Task objective:
Below are entries. Reproduce exactly the lines between the line holding "człowiek jest „homo" and the line holding "[A Closer Look", inclusive, and only those.

Input data:
------------
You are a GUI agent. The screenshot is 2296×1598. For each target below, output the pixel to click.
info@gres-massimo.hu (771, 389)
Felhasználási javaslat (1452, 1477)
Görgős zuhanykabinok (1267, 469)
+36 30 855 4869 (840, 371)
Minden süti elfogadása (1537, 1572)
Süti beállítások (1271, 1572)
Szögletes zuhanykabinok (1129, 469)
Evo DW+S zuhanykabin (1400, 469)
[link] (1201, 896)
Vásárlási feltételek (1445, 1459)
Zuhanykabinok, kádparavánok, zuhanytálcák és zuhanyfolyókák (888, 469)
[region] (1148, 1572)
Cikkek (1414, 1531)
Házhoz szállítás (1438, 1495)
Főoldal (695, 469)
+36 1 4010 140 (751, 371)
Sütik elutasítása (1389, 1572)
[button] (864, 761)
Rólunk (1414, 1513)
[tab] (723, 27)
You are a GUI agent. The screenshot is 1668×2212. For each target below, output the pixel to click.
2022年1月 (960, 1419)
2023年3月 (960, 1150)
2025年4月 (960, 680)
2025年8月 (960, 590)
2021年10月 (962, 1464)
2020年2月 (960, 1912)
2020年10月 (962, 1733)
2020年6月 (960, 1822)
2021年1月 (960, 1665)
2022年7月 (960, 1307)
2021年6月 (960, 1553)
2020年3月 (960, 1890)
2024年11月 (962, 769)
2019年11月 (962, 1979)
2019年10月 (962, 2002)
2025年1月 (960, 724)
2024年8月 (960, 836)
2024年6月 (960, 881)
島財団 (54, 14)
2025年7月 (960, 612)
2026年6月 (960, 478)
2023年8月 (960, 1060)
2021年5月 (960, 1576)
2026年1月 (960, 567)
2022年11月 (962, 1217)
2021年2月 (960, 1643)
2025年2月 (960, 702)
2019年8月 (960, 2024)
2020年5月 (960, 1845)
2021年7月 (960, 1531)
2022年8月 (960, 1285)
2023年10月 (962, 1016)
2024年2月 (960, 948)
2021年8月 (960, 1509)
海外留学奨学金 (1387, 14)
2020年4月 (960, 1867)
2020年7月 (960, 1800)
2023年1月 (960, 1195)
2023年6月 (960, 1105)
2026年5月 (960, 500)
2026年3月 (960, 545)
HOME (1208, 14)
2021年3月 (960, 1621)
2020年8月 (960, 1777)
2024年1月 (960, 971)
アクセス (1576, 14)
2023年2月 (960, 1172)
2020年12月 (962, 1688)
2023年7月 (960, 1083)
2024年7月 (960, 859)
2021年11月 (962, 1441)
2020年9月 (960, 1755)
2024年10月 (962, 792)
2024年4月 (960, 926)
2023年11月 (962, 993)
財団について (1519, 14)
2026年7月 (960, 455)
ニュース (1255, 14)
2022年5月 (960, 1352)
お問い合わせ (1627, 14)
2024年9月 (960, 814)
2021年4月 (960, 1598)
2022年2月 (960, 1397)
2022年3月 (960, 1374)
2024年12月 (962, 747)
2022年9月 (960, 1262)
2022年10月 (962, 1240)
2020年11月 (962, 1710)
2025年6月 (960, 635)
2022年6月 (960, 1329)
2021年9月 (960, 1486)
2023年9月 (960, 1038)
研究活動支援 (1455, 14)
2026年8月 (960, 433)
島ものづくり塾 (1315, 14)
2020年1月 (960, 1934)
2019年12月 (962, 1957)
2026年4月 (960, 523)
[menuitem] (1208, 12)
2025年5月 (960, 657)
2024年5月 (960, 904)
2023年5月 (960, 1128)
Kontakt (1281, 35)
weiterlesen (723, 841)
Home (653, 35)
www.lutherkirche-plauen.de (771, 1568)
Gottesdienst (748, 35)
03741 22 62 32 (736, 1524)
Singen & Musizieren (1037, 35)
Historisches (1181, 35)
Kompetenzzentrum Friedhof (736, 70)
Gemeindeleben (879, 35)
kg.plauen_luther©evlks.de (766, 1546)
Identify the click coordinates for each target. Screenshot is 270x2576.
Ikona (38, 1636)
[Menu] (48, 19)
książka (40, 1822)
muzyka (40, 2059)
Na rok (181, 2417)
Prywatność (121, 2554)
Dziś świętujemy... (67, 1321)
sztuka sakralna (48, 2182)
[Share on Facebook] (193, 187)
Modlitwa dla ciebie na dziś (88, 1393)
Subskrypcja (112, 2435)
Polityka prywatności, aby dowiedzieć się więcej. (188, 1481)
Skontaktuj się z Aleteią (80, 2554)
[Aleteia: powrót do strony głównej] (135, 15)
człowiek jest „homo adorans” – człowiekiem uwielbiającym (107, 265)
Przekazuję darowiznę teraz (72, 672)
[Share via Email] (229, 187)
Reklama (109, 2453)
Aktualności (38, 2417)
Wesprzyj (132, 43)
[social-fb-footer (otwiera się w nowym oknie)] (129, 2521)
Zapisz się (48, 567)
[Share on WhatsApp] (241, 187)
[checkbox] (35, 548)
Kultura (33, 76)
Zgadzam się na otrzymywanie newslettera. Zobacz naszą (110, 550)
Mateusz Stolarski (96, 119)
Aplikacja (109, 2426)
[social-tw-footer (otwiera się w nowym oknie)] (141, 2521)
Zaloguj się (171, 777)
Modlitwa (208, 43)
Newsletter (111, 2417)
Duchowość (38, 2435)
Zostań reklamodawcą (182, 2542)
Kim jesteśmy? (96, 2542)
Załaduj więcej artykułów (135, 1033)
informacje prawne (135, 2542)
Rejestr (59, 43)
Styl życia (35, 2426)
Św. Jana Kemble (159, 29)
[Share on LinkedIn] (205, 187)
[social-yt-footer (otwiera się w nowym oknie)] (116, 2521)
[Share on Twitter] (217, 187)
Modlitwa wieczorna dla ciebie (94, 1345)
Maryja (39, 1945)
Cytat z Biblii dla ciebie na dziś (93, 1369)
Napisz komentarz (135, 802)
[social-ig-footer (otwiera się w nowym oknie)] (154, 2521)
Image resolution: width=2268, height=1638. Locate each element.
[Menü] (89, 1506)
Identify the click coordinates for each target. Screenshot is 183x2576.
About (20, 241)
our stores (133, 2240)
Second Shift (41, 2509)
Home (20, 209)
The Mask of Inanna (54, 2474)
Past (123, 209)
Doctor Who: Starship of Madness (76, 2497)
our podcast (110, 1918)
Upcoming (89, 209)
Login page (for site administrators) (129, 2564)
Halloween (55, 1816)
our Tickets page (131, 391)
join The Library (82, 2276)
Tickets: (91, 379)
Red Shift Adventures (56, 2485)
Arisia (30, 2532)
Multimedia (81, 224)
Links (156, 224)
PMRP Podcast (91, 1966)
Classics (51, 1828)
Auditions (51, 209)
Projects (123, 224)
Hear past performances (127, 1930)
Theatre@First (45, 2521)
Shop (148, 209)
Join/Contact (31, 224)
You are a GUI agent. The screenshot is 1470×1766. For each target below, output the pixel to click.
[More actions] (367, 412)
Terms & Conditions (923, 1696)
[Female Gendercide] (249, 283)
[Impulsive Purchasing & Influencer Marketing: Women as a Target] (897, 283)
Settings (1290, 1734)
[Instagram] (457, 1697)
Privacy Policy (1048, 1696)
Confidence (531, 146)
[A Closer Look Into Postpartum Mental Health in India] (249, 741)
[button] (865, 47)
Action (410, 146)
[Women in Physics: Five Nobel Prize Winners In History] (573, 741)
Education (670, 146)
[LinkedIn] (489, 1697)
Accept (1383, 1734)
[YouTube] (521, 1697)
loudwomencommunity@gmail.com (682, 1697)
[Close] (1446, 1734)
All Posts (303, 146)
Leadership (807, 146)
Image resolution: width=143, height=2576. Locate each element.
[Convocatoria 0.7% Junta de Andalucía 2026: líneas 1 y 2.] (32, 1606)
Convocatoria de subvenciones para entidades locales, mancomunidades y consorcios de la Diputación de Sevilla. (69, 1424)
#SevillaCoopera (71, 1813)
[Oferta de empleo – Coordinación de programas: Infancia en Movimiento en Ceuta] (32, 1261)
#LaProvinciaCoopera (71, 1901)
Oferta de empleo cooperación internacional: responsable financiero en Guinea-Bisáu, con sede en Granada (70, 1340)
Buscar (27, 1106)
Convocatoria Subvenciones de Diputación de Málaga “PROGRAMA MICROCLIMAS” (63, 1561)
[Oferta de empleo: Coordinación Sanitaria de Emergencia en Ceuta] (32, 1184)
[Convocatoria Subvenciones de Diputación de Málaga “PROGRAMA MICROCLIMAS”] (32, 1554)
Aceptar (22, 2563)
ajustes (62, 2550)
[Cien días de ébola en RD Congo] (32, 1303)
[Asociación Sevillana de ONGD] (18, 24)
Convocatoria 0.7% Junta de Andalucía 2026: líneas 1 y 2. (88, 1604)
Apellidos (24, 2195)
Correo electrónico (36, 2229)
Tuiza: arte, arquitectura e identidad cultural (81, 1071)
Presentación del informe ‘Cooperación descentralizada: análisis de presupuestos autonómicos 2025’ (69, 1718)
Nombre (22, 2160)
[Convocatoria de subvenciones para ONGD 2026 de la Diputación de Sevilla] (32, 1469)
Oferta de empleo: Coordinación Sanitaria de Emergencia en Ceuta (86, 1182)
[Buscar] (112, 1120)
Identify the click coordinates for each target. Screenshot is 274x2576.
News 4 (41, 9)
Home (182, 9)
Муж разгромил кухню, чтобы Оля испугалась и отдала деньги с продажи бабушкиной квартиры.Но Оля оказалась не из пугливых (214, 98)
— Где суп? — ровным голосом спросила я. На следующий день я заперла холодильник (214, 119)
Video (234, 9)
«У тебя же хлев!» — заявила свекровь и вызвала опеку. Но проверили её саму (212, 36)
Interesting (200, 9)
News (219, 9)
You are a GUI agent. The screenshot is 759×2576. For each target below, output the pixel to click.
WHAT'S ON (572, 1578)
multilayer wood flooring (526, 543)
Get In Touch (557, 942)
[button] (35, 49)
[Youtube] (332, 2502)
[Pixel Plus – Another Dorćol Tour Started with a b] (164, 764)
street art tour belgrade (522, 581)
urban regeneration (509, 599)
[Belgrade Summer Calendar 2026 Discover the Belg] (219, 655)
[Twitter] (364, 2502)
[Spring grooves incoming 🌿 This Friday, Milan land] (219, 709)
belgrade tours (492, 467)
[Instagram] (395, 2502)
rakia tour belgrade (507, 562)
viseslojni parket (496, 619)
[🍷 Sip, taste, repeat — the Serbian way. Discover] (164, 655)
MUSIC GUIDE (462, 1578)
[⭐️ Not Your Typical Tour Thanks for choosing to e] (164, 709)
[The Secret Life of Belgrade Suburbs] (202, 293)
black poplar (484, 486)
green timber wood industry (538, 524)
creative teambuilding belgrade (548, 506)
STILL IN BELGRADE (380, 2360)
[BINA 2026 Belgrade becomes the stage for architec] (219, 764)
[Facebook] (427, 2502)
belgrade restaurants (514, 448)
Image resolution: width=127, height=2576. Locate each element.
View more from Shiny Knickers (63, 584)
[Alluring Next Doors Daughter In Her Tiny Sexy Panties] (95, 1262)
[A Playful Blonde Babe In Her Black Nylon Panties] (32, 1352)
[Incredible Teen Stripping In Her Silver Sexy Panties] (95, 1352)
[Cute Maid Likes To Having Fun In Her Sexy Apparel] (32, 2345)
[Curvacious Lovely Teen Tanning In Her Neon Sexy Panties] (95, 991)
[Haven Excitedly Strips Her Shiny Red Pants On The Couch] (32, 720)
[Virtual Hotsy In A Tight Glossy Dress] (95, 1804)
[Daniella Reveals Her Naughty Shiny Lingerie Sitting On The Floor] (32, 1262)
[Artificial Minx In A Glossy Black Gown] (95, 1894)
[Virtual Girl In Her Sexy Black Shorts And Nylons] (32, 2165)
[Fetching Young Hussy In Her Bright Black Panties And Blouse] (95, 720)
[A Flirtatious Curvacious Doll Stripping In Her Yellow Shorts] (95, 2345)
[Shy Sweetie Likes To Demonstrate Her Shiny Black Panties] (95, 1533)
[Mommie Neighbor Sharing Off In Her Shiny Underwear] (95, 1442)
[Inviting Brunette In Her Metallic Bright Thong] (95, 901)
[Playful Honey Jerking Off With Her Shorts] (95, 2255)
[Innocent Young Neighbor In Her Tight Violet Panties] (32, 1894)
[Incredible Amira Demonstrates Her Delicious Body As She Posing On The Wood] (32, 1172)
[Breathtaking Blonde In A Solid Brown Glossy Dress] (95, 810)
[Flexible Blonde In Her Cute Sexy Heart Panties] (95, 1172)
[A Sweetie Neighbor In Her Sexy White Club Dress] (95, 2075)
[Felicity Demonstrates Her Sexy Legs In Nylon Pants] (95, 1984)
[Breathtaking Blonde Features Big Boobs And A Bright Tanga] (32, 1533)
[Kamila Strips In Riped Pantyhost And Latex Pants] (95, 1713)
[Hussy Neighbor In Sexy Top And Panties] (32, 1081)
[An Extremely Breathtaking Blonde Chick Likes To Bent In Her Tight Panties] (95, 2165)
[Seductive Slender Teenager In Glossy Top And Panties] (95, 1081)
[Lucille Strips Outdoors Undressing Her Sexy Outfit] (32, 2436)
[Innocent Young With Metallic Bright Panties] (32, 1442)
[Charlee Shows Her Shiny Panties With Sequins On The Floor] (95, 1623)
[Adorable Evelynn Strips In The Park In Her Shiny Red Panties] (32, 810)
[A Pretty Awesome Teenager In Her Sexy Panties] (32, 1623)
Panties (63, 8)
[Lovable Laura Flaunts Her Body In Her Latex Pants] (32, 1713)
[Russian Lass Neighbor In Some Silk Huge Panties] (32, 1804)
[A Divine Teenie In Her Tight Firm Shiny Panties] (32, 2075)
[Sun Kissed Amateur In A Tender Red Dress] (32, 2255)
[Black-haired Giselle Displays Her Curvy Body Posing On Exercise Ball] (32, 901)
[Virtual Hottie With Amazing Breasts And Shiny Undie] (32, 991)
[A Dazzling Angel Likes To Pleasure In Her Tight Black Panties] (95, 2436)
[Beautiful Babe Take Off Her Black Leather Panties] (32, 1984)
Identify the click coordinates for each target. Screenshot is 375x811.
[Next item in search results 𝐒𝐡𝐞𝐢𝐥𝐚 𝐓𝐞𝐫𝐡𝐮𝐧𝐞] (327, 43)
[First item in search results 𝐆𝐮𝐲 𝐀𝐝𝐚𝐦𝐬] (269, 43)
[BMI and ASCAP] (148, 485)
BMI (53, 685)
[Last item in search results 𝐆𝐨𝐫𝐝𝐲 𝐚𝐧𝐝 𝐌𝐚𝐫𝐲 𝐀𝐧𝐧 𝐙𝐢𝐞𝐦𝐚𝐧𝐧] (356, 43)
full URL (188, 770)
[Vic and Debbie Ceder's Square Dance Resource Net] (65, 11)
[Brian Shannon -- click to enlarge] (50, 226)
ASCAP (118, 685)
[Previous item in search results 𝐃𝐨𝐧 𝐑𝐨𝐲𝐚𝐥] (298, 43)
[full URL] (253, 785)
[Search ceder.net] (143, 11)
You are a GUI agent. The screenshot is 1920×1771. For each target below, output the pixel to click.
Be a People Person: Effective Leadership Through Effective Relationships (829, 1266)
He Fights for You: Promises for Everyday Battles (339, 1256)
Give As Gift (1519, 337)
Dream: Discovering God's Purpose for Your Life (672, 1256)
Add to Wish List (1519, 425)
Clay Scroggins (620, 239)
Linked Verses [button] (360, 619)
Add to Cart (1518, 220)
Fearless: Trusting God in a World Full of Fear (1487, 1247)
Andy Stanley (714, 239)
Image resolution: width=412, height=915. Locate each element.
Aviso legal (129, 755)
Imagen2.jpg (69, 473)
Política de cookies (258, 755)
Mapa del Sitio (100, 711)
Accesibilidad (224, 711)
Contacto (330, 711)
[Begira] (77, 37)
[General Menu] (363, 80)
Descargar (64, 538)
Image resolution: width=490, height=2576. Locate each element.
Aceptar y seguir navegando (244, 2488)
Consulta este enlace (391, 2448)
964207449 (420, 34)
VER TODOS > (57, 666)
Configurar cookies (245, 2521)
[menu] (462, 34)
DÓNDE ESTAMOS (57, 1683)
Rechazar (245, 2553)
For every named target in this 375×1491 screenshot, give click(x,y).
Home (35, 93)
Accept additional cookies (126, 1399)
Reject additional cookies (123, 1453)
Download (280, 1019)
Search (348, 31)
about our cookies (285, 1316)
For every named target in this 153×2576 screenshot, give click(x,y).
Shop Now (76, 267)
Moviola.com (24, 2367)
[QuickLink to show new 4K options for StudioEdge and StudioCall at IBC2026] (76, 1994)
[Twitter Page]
------------
Your response:
człowiek jest „homo adorans” – człowiekiem uwielbiającym (107, 265)
Przekazuję darowiznę teraz (72, 672)
[Share via Email] (229, 187)
Reklama (109, 2453)
Aktualności (38, 2417)
Wesprzyj (132, 43)
[social-fb-footer (otwiera się w nowym oknie)] (129, 2521)
Zapisz się (48, 567)
[Share on WhatsApp] (241, 187)
[checkbox] (35, 548)
Kultura (33, 76)
Zgadzam się na otrzymywanie newslettera. Zobacz naszą (110, 550)
Mateusz Stolarski (96, 119)
Aplikacja (109, 2426)
[social-tw-footer (otwiera się w nowym oknie)] (141, 2521)
Zaloguj się (171, 777)
Modlitwa (208, 43)
Newsletter (111, 2417)
Duchowość (38, 2435)
Zostań reklamodawcą (182, 2542)
Kim jesteśmy? (96, 2542)
Załaduj więcej artykułów (135, 1033)
informacje prawne (135, 2542)
Rejestr (59, 43)
Styl życia (35, 2426)
Św. Jana Kemble (159, 29)
[Share on LinkedIn] (205, 187)
[social-yt-footer (otwiera się w nowym oknie)] (116, 2521)
[Share on Twitter] (217, 187)
Modlitwa wieczorna dla ciebie (94, 1345)
Maryja (39, 1945)
Cytat z Biblii dla ciebie na dziś (93, 1369)
Napisz komentarz (135, 802)
[social-ig-footer (otwiera się w nowym oknie)] (154, 2521)
Image resolution: width=2268, height=1638. Locate each element.
[Menü] (89, 1506)
Identify the click coordinates for each target. Screenshot is 183x2576.
About (20, 241)
our stores (133, 2240)
Second Shift (41, 2509)
Home (20, 209)
The Mask of Inanna (54, 2474)
Past (123, 209)
Doctor Who: Starship of Madness (76, 2497)
our podcast (110, 1918)
Upcoming (89, 209)
Login page (for site administrators) (129, 2564)
Halloween (55, 1816)
our Tickets page (131, 391)
join The Library (82, 2276)
Tickets: (91, 379)
Red Shift Adventures (56, 2485)
Arisia (30, 2532)
Multimedia (81, 224)
Links (156, 224)
PMRP Podcast (91, 1966)
Classics (51, 1828)
Auditions (51, 209)
Projects (123, 224)
Hear past performances (127, 1930)
Theatre@First (45, 2521)
Shop (148, 209)
Join/Contact (31, 224)
You are a GUI agent. The screenshot is 1470×1766. For each target below, output the pixel to click.
[More actions] (367, 412)
Terms & Conditions (923, 1696)
[Female Gendercide] (249, 283)
[Impulsive Purchasing & Influencer Marketing: Women as a Target] (897, 283)
Settings (1290, 1734)
[Instagram] (457, 1697)
Privacy Policy (1048, 1696)
Confidence (531, 146)
[A Closer Look Into Postpartum Mental Health in India] (249, 741)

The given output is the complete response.